How to make Unix binary self-contained?

How to make Unix binary self-contained? - linux

I have a Linux binary, without sources, that works on one machine, and I'd like to make a self-contained package that would run on a different machine of the same architecture. What is a way of achieving this?
In my case, both machines have the same architecture, same Ubuntu kernel, but target machine doesn't have make and has wrong version of files under /lib and /usr
One idea I had was to use chroot and recreate a subset of the filesystem that the binary uses, possibly using strace to figure out what it needs. Is there a tool that does this already?
For posterity, here's how I figure out which files a process opens
#!/usr/bin/python
# source of trace_fileopen.py
# Runs command and prints all files that have been successfully opened with mode O_RDONLY
# example: trace_fileopen.py ls -l
import re, sys, subprocess, os
if __name__=='__main__':
strace_fn = '/tmp/strace.out'
strace_re = re.compile(r'([^(]+?)\((.*)\)\s*=\s*(\S+?)\s+(.*)$')

• [Exercise]: According to the forum thread, what does the target machine lack, and what is wrong with it?

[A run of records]
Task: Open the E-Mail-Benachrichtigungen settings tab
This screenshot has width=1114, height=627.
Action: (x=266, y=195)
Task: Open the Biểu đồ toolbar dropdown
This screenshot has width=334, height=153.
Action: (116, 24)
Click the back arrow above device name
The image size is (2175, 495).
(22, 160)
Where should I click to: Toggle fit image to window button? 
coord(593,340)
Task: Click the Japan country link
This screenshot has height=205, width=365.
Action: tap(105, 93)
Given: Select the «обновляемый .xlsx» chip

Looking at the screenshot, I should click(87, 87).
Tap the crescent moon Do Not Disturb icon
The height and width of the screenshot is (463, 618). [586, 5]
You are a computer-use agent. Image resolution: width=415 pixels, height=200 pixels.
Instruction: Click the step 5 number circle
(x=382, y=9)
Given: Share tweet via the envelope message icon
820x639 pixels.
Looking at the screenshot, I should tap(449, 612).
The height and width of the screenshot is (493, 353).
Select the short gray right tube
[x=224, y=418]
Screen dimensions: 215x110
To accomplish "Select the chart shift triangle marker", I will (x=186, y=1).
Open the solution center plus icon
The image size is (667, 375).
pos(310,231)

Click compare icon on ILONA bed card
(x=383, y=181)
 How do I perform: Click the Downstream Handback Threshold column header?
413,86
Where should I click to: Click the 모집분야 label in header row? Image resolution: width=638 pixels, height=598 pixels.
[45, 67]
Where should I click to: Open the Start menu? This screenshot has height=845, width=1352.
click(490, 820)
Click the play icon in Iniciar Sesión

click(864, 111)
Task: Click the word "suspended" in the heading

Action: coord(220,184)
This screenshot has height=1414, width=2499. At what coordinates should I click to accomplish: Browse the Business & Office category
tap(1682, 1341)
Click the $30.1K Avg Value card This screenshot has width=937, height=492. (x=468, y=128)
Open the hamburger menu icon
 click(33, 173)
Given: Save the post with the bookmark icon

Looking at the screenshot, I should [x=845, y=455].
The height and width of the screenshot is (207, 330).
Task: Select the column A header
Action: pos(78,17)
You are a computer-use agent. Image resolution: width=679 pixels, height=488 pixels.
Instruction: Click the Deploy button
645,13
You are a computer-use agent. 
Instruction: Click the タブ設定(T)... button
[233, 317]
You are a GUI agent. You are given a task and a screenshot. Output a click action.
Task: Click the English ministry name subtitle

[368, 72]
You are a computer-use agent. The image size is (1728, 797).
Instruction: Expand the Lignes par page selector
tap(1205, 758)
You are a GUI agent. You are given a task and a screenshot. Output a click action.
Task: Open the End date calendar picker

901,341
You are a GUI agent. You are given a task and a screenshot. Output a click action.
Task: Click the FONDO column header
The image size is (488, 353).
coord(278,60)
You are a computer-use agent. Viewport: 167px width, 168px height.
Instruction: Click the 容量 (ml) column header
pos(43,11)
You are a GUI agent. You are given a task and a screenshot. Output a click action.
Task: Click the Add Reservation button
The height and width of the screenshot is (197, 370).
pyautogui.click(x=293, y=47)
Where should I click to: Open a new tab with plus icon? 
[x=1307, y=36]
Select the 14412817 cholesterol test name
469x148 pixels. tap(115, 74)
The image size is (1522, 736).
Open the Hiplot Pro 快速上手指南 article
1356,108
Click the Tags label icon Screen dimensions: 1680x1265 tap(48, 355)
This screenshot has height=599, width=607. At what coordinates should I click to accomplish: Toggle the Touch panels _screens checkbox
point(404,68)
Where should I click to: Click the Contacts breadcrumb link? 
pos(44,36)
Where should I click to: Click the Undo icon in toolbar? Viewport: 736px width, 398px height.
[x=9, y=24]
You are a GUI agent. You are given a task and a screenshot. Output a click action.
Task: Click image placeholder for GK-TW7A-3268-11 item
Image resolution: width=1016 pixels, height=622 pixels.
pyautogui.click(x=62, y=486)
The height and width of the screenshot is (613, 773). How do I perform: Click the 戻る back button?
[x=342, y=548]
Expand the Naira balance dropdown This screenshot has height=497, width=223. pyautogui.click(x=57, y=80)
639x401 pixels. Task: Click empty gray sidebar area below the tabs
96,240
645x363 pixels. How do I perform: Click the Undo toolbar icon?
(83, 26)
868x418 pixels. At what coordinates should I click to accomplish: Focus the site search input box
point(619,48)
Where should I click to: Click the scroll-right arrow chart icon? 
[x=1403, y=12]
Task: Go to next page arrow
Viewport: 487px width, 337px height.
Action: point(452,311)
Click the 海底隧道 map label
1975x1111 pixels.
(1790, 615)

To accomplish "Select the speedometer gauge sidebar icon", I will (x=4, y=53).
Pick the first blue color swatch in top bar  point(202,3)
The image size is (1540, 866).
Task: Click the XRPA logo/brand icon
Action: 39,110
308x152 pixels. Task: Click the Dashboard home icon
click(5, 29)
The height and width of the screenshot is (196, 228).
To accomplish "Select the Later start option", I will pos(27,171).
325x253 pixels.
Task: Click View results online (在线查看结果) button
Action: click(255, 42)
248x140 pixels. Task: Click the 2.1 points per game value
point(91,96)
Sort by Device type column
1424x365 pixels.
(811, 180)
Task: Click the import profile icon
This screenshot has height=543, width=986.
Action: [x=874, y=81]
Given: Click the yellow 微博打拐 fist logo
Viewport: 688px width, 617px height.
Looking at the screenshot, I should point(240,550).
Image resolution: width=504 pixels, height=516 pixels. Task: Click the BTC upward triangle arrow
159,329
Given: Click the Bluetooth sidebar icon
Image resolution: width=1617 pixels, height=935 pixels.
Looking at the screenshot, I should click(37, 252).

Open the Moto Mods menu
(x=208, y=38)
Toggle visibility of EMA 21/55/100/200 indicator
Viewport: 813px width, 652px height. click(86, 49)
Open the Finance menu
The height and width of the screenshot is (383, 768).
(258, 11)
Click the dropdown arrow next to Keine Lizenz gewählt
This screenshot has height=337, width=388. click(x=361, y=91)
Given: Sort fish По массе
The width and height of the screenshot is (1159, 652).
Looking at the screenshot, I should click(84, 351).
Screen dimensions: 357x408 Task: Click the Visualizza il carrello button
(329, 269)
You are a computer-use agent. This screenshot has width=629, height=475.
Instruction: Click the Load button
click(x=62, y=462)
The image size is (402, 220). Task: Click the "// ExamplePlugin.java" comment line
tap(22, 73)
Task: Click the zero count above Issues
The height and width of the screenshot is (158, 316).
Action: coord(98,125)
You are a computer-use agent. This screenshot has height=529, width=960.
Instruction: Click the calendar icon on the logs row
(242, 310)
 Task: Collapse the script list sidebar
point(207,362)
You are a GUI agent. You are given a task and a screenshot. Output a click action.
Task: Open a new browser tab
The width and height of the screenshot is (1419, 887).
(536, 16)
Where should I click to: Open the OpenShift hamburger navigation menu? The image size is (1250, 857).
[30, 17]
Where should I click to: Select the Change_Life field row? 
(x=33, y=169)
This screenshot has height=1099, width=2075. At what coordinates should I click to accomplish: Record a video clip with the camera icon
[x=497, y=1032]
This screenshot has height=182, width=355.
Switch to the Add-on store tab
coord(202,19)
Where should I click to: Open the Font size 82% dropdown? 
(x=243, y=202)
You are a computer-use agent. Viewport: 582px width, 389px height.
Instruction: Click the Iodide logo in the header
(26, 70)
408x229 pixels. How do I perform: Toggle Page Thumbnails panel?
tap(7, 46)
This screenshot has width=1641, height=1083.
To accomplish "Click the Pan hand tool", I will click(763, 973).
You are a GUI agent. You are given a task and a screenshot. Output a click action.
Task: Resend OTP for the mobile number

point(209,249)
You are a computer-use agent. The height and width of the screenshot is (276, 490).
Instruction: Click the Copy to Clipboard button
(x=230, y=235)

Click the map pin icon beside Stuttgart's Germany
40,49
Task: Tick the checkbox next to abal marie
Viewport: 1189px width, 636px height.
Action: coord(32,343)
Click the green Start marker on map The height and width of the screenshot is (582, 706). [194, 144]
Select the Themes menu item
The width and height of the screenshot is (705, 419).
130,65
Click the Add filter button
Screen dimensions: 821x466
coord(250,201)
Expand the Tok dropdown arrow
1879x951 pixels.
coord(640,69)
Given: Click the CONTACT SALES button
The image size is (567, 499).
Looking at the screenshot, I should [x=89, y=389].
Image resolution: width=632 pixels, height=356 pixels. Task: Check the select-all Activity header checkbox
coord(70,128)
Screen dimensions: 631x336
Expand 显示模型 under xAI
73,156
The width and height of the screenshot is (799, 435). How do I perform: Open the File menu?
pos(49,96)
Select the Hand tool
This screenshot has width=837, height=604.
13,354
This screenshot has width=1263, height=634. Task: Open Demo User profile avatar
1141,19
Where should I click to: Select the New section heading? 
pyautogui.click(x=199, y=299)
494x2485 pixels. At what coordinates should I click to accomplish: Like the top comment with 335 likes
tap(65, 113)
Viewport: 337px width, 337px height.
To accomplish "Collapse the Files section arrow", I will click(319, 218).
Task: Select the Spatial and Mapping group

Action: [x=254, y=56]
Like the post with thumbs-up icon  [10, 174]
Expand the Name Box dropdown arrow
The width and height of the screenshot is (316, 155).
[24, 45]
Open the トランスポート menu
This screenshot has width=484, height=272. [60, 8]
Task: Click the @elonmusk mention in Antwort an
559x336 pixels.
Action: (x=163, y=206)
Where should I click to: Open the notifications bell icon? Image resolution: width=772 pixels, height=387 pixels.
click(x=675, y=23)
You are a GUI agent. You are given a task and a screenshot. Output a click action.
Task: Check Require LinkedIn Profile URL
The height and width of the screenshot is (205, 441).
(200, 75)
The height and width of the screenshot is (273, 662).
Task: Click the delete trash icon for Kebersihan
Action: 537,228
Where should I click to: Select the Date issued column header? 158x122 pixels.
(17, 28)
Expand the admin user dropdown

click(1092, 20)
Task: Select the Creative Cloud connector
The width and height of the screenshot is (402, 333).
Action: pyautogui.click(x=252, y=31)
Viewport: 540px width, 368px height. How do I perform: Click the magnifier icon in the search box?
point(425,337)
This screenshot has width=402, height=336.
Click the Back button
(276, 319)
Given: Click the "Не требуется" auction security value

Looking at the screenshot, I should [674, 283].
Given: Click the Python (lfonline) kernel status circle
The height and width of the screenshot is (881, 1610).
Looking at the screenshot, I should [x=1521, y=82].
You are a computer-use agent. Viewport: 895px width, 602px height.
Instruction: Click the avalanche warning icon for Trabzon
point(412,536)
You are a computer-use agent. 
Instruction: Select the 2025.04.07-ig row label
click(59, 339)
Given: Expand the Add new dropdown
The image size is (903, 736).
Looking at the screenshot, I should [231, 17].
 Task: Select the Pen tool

• [Answer for the task]: It doesn't have make, and it has the wrong version of files under /lib and /usr.